She is like a star goddess arising
...    at the beginning of a new year;
       brilliantly white, shining skin;

such beautiful eyes when she stares,
   and sweet lips when she speaks;
     she has not one phrase too many.

With a long neck and shining body
   her hair of genuine lapis lazuli;
     her arm more brilliant than gold;
       her fingers like lotus flowers,

ample behind, tight waist,
    her thighs extend her beauty,
       shapely in stride when she steps on the earth.

She has stolen my heart with her embrace, 
     She has made the neck of every man turn round at the sight of her.
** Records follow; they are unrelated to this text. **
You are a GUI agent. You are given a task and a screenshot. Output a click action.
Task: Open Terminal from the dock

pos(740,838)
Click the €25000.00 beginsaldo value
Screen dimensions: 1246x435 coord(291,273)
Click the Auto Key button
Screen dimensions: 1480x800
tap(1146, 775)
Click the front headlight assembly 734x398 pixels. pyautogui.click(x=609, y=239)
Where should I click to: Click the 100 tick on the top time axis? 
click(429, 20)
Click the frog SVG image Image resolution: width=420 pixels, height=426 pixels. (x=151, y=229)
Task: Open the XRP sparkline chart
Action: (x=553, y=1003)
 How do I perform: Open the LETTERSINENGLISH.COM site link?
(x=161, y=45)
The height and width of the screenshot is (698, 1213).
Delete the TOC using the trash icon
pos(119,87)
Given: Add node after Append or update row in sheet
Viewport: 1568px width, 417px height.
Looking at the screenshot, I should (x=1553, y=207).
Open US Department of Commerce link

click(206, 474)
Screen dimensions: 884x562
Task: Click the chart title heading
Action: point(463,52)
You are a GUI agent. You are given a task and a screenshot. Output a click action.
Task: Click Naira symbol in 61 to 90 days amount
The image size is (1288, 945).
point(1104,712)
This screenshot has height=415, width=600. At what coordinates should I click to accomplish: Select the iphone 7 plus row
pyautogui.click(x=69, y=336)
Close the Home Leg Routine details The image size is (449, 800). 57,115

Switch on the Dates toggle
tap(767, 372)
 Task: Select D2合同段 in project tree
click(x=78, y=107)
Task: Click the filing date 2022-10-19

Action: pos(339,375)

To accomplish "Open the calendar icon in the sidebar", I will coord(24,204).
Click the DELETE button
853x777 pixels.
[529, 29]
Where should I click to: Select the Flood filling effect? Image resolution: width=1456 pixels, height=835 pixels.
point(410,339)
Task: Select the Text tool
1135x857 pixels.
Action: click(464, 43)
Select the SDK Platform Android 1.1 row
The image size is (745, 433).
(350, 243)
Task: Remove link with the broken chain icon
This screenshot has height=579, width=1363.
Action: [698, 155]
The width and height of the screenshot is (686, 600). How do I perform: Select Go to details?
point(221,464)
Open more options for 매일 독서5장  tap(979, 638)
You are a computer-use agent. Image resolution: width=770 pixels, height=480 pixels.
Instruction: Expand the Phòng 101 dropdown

Whoever embraces her is happy,
    he is like the head of lovers,
      and she is seen going outside
       like That Goddess, the One Goddess."


Love poem from the Middle Kingdom

Tonight I will hold you my beloved.
Finally I will drink life from your lips
and wake up from this ever lasting sleep
yes finally my hands will hold yours.
And forgive me if I never let go again.
...
I wish I was a bird to fly to your shoulder and
sing all the words I never said to you.
But do we need words? Do we need a sound?

Touch my breast beloved I have been waiting for you.
Waiting to lay down over my destiny.

In the deepest light you shall know my name
And the Fire between us will tell me yours.

All things will remain
But tonight we will be born again
.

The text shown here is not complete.